L'occlusion

 

En médecine dentaire, l'occlusion décrit la fermeture de la bouche lorsque les dents supérieure et inférieure entrent en contact. Cet état physiologique statique ne dépend pas uniquement de  la dynamique des muscles manducateurs (de la mastication) mais aussi de la gravité terrestre, des propriocepteurs desmodontaux, de réflexes multiples, des tensions ou phases de repos musculaires, de la vascularisation sanguine, de la posture, etc.

 

L’occlusion résulte des petits mouvements de la mandibule (machoire inférieure) qui aboutissent à l’intercuspidation des dents antagonistes.

 

 

 

 

 

 

 

 

 

 

 

 

 

 

 

 

 

 

 

 

 

 

 

Malocclusion et dysfonction

 

La dysfonction occlusale touche non seulement les dents, mais également et surtout les muscles posturaux et les circuits réflexes qui commandent ces muscles.

 

Ces douleurs musculaires peuvent concerner la tête ou l’appareil locomoteur. Sourdes ou aigues ces myalgies finissent par s'opposer à l'endormissement ou à tout sommeil réparateur, ce qui induit une fatigue diurne (en journée). A la longue, l'épuisement s'installe et les relations sociales en sont fortement perturbées : familiales et professionnelles. Les consultations médicales se multiplient, mais sans apporter le moindre remède efficace. Le patient s'isole, déprime de plus en plus, à défaut de tout traitement étiologique efficace.

 

 

 

 

 

 

 

 

 

 

 

 

 

 

 

 

 

 

 

 

 

 

 

 

 

 

 

 

 

 

 

 

 

 

 

 

Une occlusion parfaite c’est une intercuspidation maximale.
 

Elle permet un confort total et un équilibre des tensions musculaire et articulaire.

 

L'intercuspidation maximale c’est la position dans laquelle il éxiste le maximum de contact entre les dents des deux arcades. C’est un engrenage parfait des dents inférieures et supérieures, avec "les creux dans les bosses".

 

Facteurs de dégradation de l'occlusion
 
  • La déglutition salivaire atypique, ou prolongement à l'âge adulte de la déglutition infantile, induit une migration insidieuse des dents

  • Toute réduction du temps de repos physiologique des muscles responsables de la posture des mâchoires (muscles manducateurs), voire la disparition de ce repos musculaire en cas de bruxime. Ceci s'explique par la mise en place de compensations successives, statiques et dynamiques, ou cercles vicieux dégradant de plus en plus les structures anatomiques et la fonction manducatrice

  • Extractions dentaires sauvages ou non compensées

  • Extraction de dents saines

  • Extraction de dents de sagesses systématique

  • Dents abîmées génératrices d'une inocclusion ou sous-occlusion (absence de contact avec la ou les dents antagonistes)

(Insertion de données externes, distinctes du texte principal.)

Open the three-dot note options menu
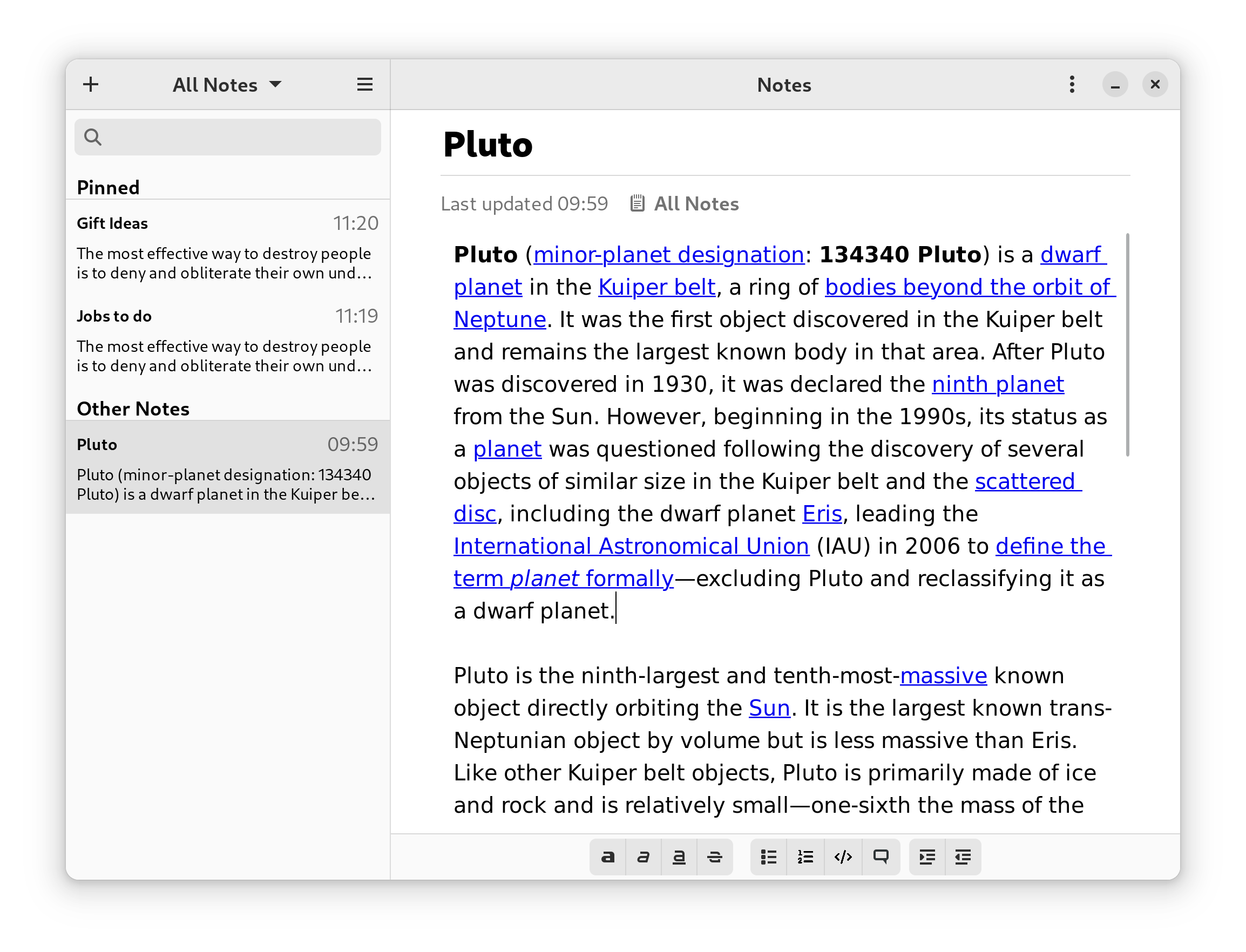This screenshot has height=952, width=1246. (1072, 85)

  • Bruxisme (grincements de dents) générateur d'une usure prématurée des dents

  • Soins iatrogènes (obturation ou prothèse inadaptée, en surocclusion ou en inocclusion)

  • Meulages sélectifs

Conséquences d'une dysfonction occlusale
 
  • Nécroses aseptiques de dents ou abcès, suite à des micro-traumatismes répétés

  • Récession parodontale ou déchaussement d'une ou de plusieurs dents, d'origine non infectieuse.

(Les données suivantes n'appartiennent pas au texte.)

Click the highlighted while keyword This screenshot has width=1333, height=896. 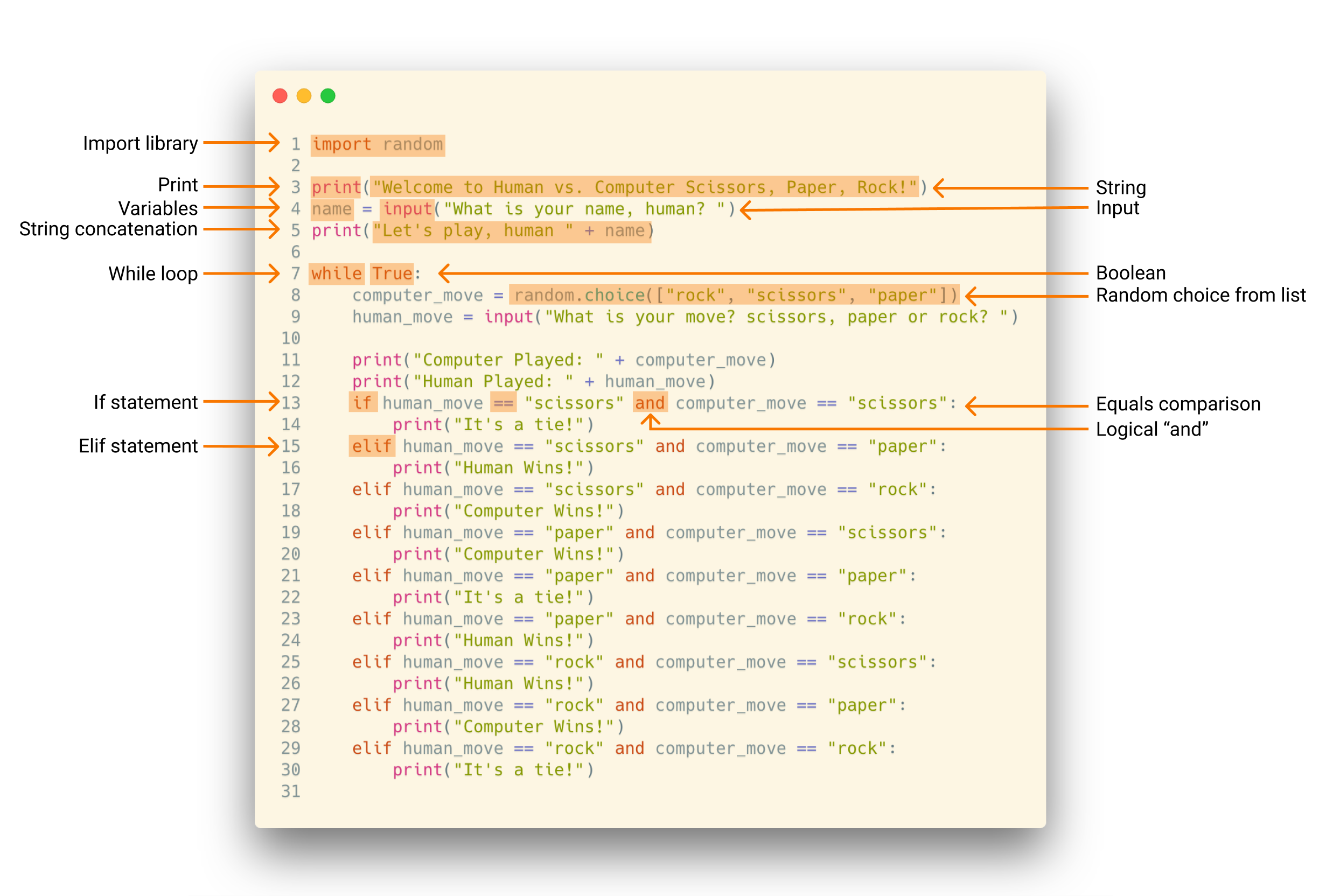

  • Mise en souffrance et dysfonction de l'articulation temporo-mandibulaire (articulation de la machoire) (craquements, douleurs, ressauts)

  • Vrille et déséquilibre de la posture se traduisant par des problèmes musculo-tendineux (recours inconscient aux semelles orthopédiques, contractures, claquages, foulures, tendinite, arthrite, arthrose)

  • Dyskinésie occulomotrice et troubles de l'accommodation visuelle

  • Maux de tête, céphalées, migraines, douleurs posturales diverses de l’appareil locomoteur

  • Ronflements, apnée du sommeil, acouphènes

  • Dégradation à terme de l'état général avec évolution possible vers la fibromyalgie dans sa forme de fatigue chronique

  • Sommeil perturbé par les myalgies posturales (douleurs musculaires, crampes) et surtout en fin de journée : endormissement pénible, réveils nocturnes, fatigue chronique pouvant atteindre la dépression

Occlusion dentaire - Orthosmile - Cabinet Dentaire Abidjan - Chirurgien dentiste

 

Dans les conditions normales physiologique, l’occlusion se répète de 1'500 à 2'000 fois par 24 heures, lors de la déglutition de la salive et mastication alimentaire.